Chartwell School empowers bright students with language-based learning differences, including dyslexia. We do this in grades K-12 by offering them the knowledge, creativity, and skills in self-advocacy and perseverance needed to thrive in college and beyond.
The Big Idea
Educators receive training necessary to be able to provide solutions while students with language-based learning differences receive individualized education empowering them to succeed in life.
Our Big Idea: Even though Chartwell School is widely respected, no one ever plans to send their child here. Yet when a child has a learning variation it can be nearly impossible to process information quickly and accurately enough to succeed in a regular classroom. Reading is a code and the ability to read is neither natural nor instinctive but must be taught. For the majority of children, learning to break this code happens after a year of instruction—but for 20 to 30 percent of children, reading remains a mystery even after years of instruction. Chartwell works with children to tame the “beast” of dyslexia that has been disrupting their lives. And, increasingly, Chartwell works to provide tools and resources to teachers from the greater community.
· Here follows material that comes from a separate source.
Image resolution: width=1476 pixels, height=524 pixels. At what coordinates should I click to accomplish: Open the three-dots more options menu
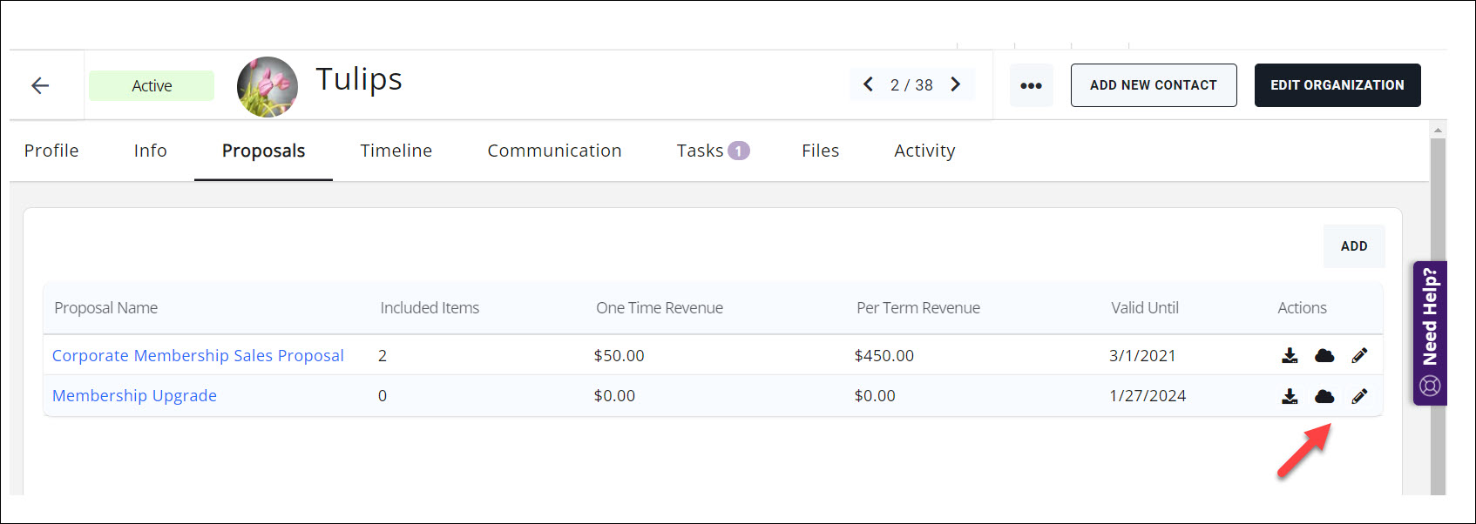[1031, 85]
We do this through a variety of teacher training classes and seminars so that, together, we are able to reach the greatest number of children.
I am a Chartwell graduate and recently graduated from a nursing program with a Bachelor’s of Science. Now that I am out of school, I have had the chance to reflect on what Chartwell gave me and how thankful I am. I gained the confidence to push myself to achieve whatever I wanted. All the support and guidance from the teachers at Chartwell carried me through college. I did hit some roadblocks. I chose a major that would challenge me every step of the way. My first semester I failed the exam. This was a hard blow, but I picked myself up and worked extremely hard and aced the second one. One battle that I had not expected was that I would have professors say that they did not think that I would be able to make it. When I heard that, I chose to work even harder and prove them wrong. I want to express how thankful I am that there is a place for students like me to succeed.